* _WORK INSTRUCTIONS_
Please rescale the stretch of data from its start through the line containing "implemented (587, 947)", both ends included, and write out every line again, the request line as well. Multiply each coordinate in the answers by 0.8 and round to the nearest whole number, with halves rounded up.

* _SOURCE DATA_
────────────────

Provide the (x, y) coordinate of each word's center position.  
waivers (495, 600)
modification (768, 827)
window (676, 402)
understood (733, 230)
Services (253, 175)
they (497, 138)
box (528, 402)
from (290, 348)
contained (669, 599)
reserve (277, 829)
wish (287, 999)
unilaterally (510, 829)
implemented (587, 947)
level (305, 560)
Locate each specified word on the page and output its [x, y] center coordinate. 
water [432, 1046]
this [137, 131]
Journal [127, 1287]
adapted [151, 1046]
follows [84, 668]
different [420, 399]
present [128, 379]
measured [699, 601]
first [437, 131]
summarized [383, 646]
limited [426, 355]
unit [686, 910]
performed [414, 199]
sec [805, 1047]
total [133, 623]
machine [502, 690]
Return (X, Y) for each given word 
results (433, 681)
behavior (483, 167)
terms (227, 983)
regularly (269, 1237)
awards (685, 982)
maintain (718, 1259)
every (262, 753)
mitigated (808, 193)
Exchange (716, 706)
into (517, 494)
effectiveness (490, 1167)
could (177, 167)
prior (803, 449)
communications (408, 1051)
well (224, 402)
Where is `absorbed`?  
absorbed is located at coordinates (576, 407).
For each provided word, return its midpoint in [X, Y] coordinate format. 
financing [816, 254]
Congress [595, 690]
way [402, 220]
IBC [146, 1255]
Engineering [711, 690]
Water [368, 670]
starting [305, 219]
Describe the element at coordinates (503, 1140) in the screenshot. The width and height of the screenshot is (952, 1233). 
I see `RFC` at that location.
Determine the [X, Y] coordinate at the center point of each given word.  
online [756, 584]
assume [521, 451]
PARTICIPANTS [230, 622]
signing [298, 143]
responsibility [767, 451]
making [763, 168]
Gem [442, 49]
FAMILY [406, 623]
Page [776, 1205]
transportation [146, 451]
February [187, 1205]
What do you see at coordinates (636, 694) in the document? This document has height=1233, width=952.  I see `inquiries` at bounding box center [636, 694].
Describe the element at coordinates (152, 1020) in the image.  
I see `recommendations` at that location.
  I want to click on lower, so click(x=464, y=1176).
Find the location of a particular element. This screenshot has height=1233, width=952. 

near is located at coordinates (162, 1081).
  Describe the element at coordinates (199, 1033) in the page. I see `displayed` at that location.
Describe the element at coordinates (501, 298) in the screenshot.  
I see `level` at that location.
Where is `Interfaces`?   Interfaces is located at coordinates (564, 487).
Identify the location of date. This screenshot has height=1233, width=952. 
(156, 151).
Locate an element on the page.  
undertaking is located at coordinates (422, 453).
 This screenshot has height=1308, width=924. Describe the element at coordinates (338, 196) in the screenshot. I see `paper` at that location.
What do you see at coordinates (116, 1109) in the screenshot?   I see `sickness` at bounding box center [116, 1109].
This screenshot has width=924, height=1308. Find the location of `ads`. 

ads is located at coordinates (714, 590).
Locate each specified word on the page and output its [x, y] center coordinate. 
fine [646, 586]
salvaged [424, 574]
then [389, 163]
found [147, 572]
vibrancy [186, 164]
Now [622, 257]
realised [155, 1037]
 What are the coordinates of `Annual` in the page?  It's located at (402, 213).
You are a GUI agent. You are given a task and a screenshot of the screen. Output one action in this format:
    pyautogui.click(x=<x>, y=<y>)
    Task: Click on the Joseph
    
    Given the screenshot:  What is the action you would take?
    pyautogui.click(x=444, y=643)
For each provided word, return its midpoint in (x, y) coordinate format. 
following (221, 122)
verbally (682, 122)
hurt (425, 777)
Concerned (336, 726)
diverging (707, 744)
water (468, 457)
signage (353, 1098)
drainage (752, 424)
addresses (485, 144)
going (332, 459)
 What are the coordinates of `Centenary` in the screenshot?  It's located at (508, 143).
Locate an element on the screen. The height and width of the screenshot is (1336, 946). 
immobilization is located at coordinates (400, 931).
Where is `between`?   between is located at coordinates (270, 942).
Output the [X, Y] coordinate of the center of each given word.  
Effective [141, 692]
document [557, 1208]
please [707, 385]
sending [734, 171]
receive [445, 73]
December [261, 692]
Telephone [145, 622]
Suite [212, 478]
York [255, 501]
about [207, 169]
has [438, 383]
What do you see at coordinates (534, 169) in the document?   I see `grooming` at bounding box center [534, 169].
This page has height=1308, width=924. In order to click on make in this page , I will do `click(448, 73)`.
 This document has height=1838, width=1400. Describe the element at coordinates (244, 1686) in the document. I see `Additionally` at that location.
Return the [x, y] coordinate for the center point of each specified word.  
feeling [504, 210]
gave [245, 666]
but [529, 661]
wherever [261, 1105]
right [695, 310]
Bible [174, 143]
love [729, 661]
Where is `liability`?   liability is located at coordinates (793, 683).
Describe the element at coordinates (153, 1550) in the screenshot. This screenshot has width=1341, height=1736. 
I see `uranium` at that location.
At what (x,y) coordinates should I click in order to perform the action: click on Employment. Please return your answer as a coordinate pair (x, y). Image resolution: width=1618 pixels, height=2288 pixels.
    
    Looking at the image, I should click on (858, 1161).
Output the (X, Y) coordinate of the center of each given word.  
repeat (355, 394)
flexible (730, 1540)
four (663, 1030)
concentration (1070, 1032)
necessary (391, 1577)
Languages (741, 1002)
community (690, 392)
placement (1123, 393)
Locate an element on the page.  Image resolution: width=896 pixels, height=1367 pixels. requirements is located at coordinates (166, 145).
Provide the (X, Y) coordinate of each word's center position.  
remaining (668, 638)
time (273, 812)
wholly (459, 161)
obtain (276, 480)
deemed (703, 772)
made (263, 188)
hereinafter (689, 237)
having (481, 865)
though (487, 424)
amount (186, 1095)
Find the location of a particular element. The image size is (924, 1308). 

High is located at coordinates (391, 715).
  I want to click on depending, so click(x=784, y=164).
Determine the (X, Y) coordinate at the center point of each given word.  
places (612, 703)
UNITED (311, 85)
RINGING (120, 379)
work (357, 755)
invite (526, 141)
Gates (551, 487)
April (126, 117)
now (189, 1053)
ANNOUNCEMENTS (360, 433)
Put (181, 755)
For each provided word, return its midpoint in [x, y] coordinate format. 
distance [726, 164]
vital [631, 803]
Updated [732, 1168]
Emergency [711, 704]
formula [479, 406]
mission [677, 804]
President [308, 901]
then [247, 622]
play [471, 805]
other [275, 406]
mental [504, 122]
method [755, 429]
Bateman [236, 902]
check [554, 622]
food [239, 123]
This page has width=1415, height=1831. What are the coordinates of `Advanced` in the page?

────────────────

* _RESULT_
Provide the (x, y) coordinate of each word's center position.  
waivers (396, 480)
modification (614, 662)
window (541, 322)
understood (586, 184)
Services (202, 140)
they (398, 110)
box (422, 322)
from (232, 278)
contained (535, 479)
reserve (222, 663)
wish (230, 799)
unilaterally (408, 663)
implemented (470, 758)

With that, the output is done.